Response and Reactions to the Photograph
Photographer John Moran reflected in a spherical mirror at Judge Field's
garden (now Guernsey Hall) in 1868.
A daguerreotype of members of the class of 1843. This daguerreotype is believed to be the earliest group portrait of members of a class at Princeton.
Montgomery P. Simons (1816-1877), a well-known Philadelphia-area daguerreotypist, took daguerreotype portraits of many Princeton faculty and students in the 1840s and 1850s. This composite daguerreotype portrait from 1851 of the faculty was taken by Simons. It pictures, left to right, on the top, Stephen Alexander, President James Carnahan, Matthew B. Hope (?), and on the bottom, John Torrey, John Maclean, and John Duffield.
Joseph Henry, Professor of Natural Philosophy (what we call physics), utilized the medium of photography in his experiments on electricity and magnetism. He attempted to capture an electrical impression on a daguerrotype plate.

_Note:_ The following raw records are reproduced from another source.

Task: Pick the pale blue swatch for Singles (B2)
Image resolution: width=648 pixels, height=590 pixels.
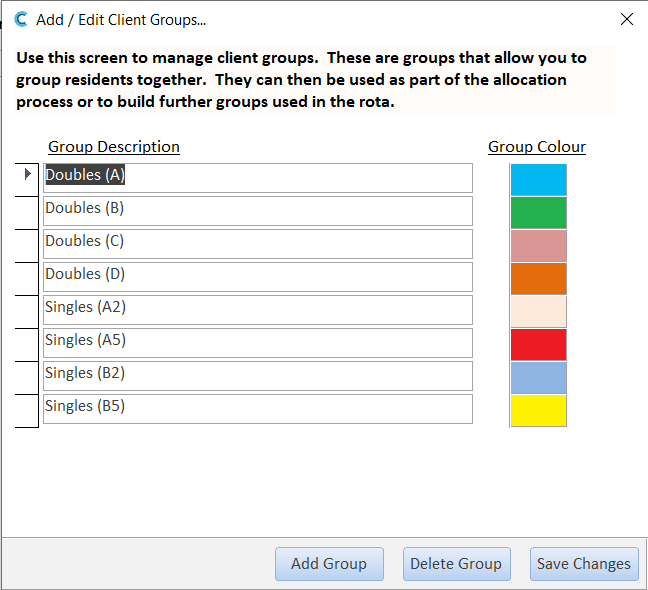Action: point(538,378)
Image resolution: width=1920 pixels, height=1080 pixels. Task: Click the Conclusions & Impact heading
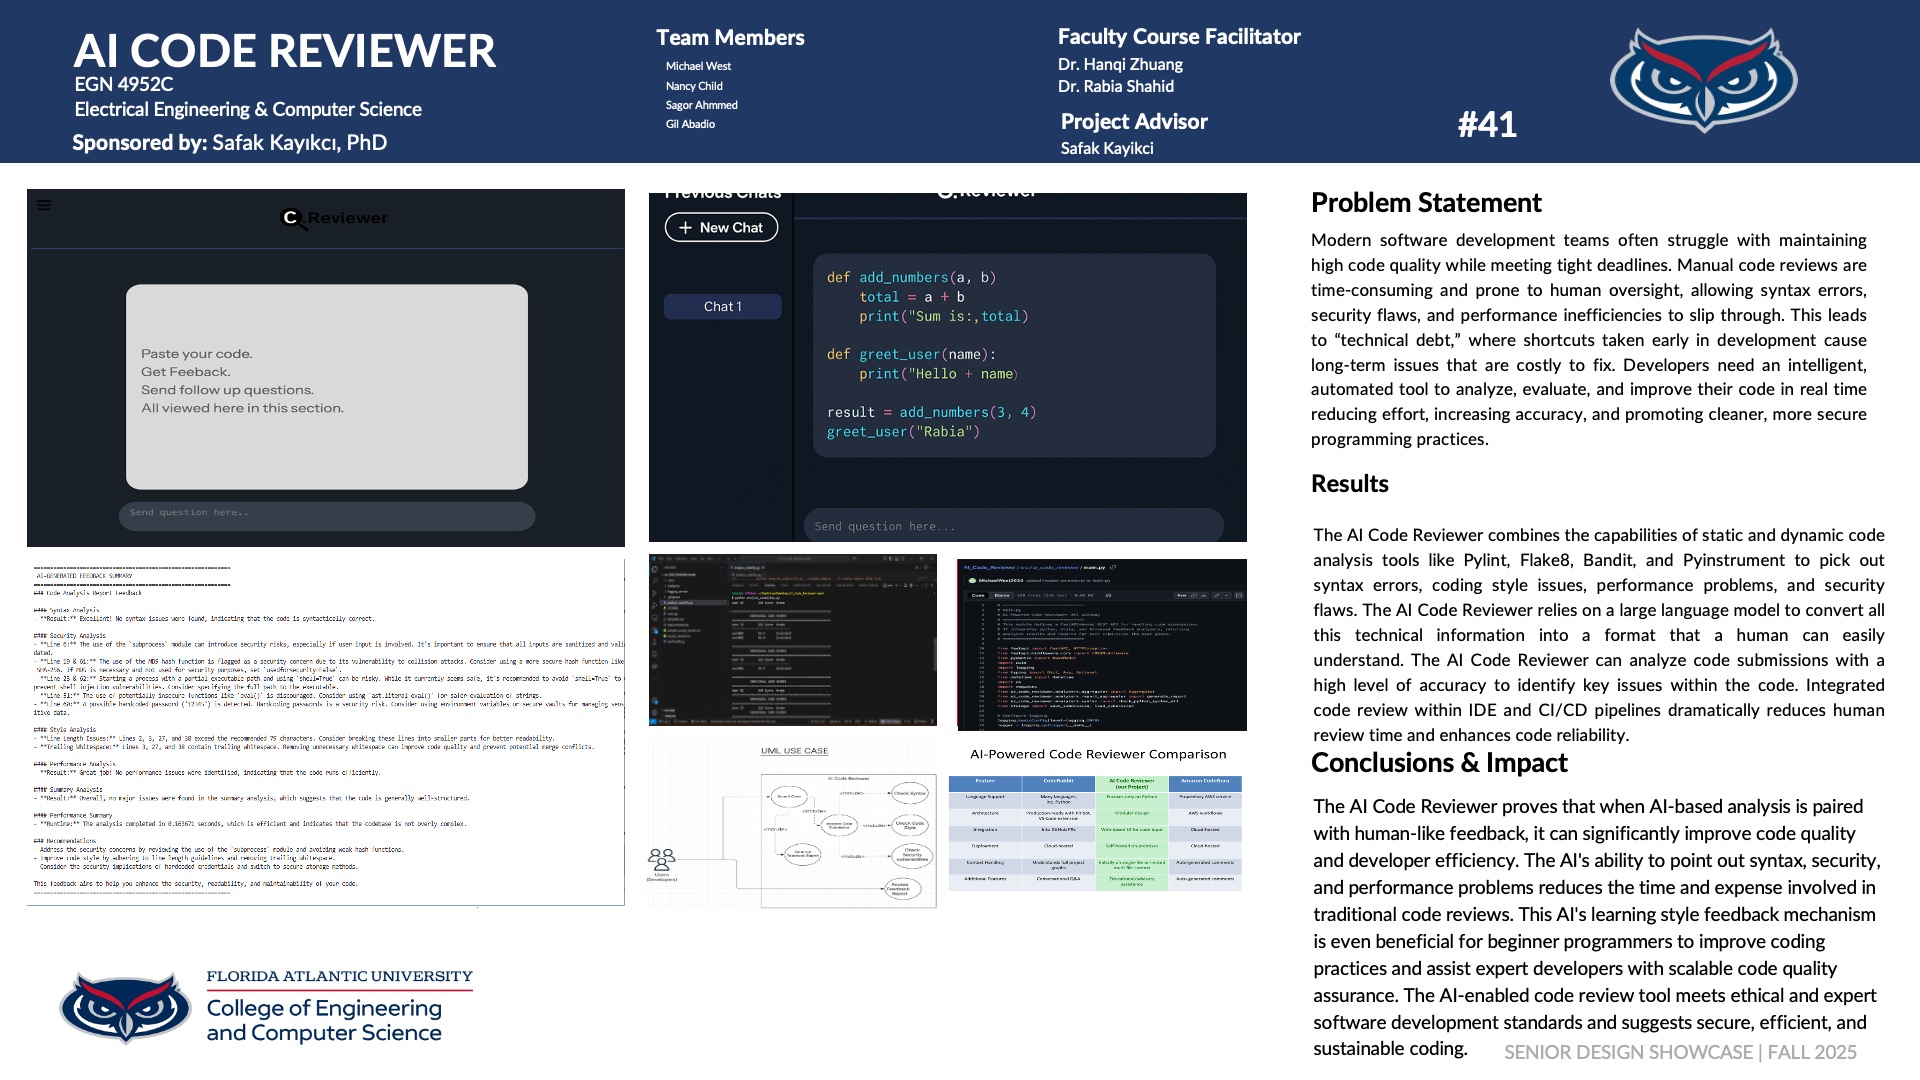coord(1438,763)

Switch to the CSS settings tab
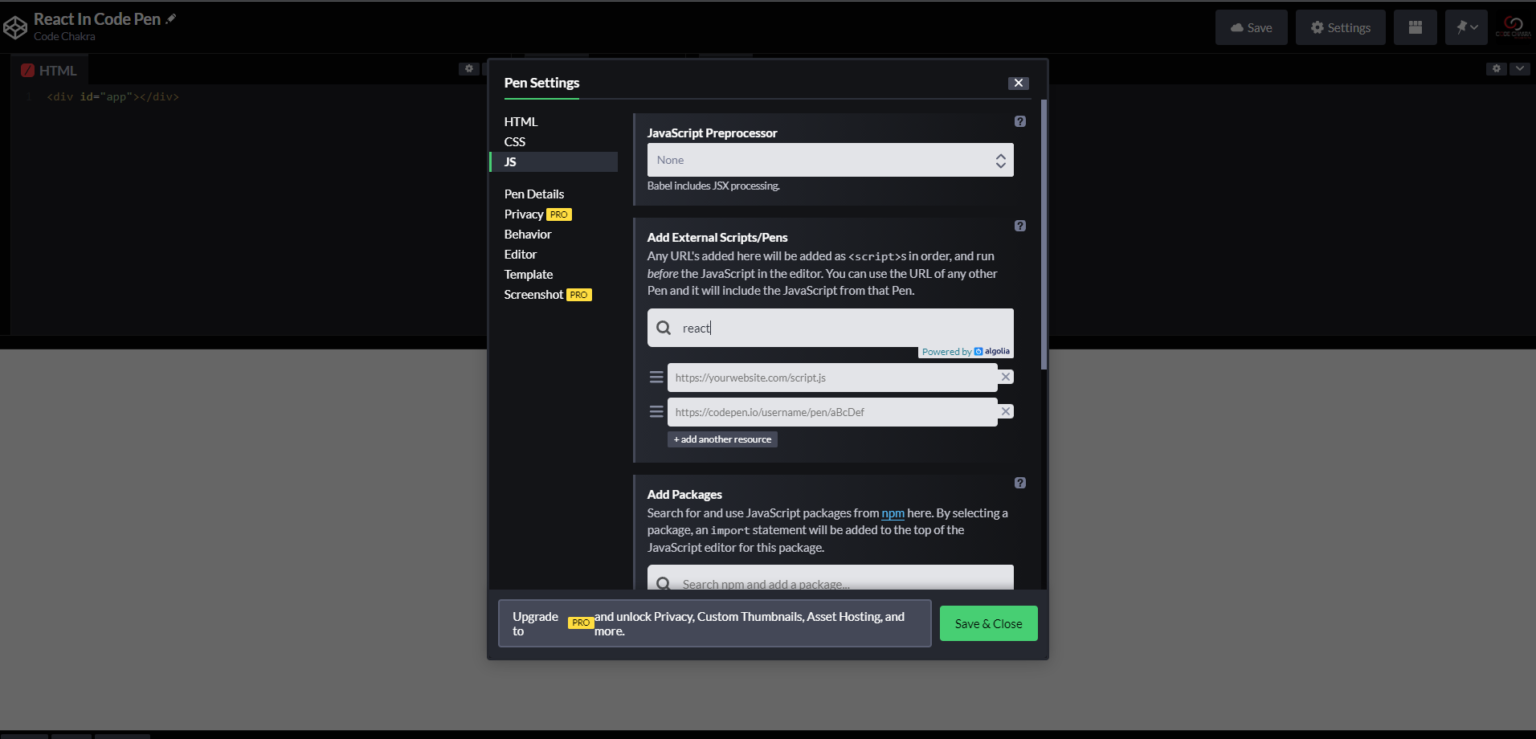[x=515, y=142]
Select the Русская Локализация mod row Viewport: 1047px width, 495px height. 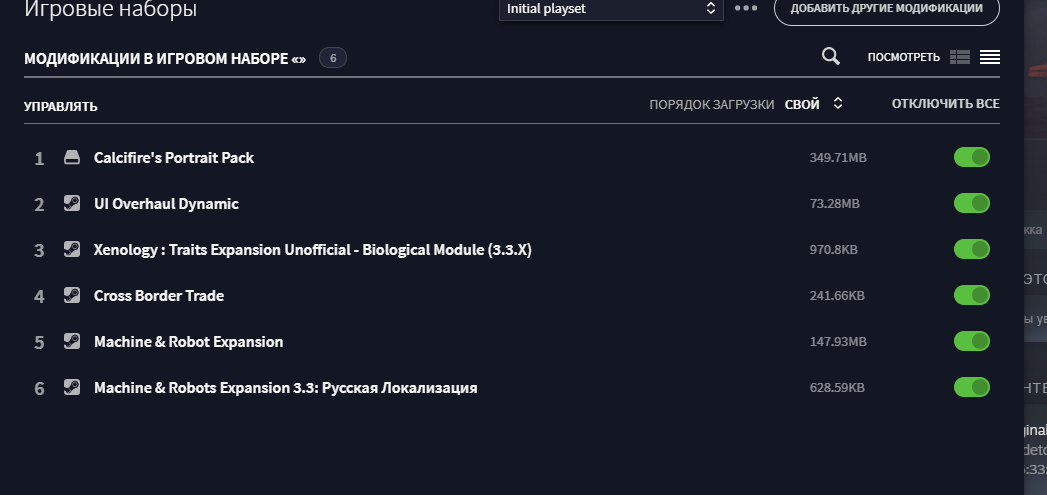tap(511, 387)
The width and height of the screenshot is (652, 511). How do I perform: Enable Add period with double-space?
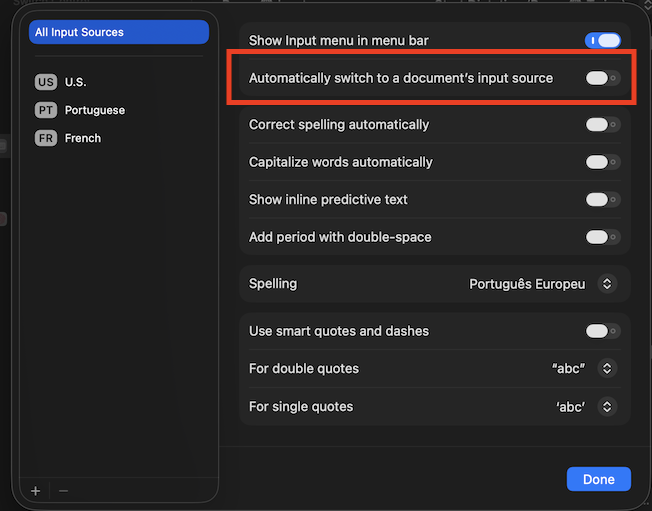[x=602, y=237]
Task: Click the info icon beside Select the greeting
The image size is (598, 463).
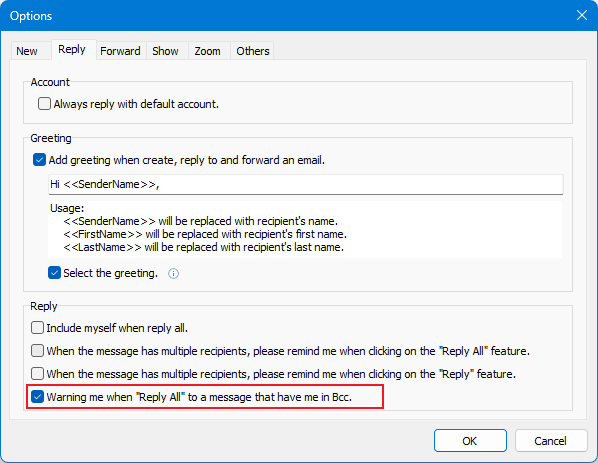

This photograph, taken by the photographer William R. Howell, shows the tallest and shortest men in the class of 1873. In the nineteenth century photographers came each year to Princeton to photograph the class. Students chose images from a list of photographs, creating a photograph album which documented their years at Princeton.
By 1891 photography, both the word and the medium, had become truly commonplace. Students took photographs with their own cameras and they surrounded themselves with photographs in their dormitory rooms. Here John M. Brennan (1892) and Chester Baylis (1892) sit reading by their fireplace, adorned with photographs, in their room in 14 North Dod Hall.